-- DATA EXCERPTS follows --
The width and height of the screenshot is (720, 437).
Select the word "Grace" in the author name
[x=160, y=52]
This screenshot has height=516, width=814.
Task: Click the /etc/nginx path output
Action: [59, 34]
-- DATA EXCERPTS concluded --
WORK REQUEST |
From the first line to the last, please write out the entries exactly.

SOLUTION BELOW |
The width and height of the screenshot is (720, 437).
Select the word "Grace" in the author name
[x=160, y=52]
This screenshot has height=516, width=814.
Task: Click the /etc/nginx path output
Action: [59, 34]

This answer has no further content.